# Exercise aim
Exactly the lines below from the line with "Image resolution: width=1568" through the line with "You are a GUI" must make up the answer, both ends included and pictures left out.

# Excerpted data
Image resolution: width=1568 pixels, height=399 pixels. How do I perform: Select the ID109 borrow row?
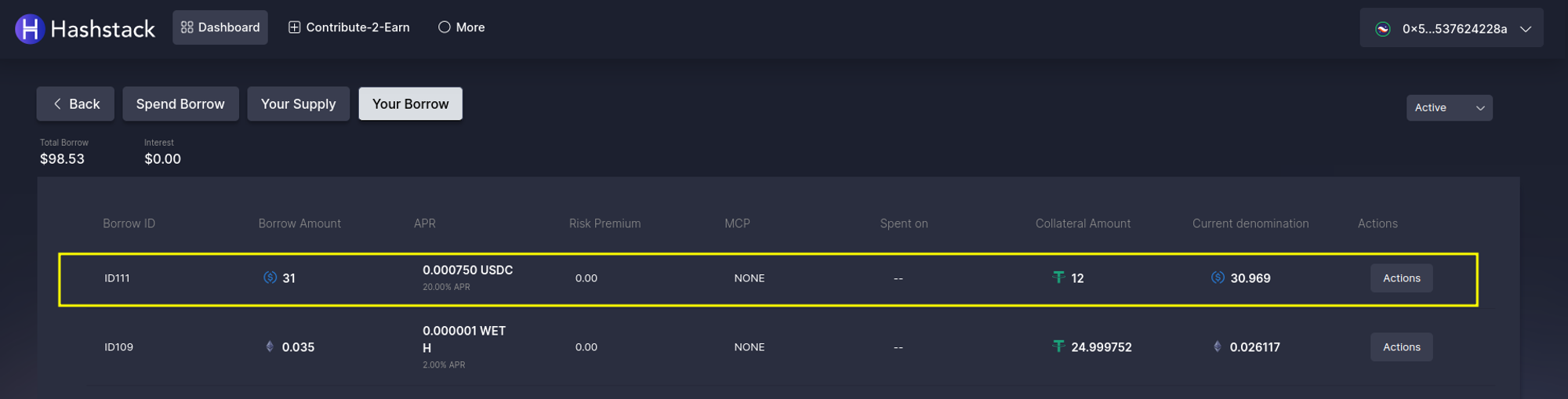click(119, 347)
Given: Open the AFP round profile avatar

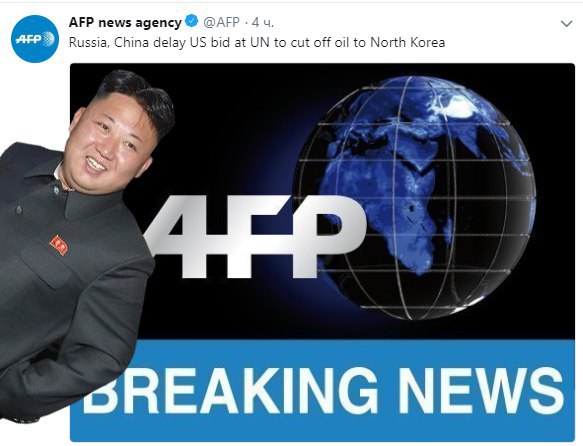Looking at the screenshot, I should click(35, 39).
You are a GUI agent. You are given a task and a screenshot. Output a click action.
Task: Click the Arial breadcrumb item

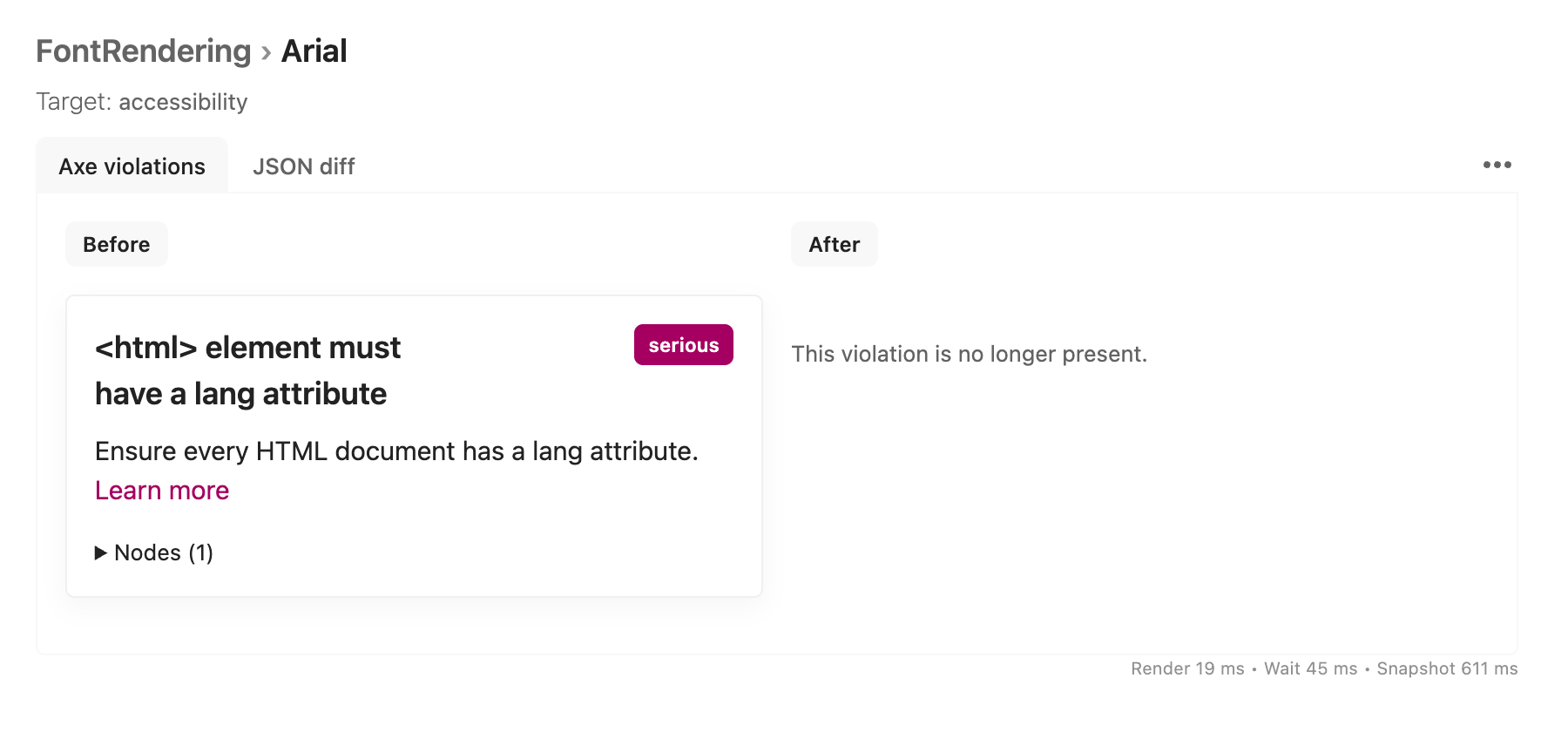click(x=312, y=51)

---

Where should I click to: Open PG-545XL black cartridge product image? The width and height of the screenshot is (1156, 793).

# Solution for this task
Image resolution: width=1568 pixels, height=399 pixels. How do I perform: Select the ID109 borrow row?
click(119, 347)
Given: Open the AFP round profile avatar

Looking at the screenshot, I should click(35, 39).
You are a GUI agent. You are given a task and a screenshot. Output a click action.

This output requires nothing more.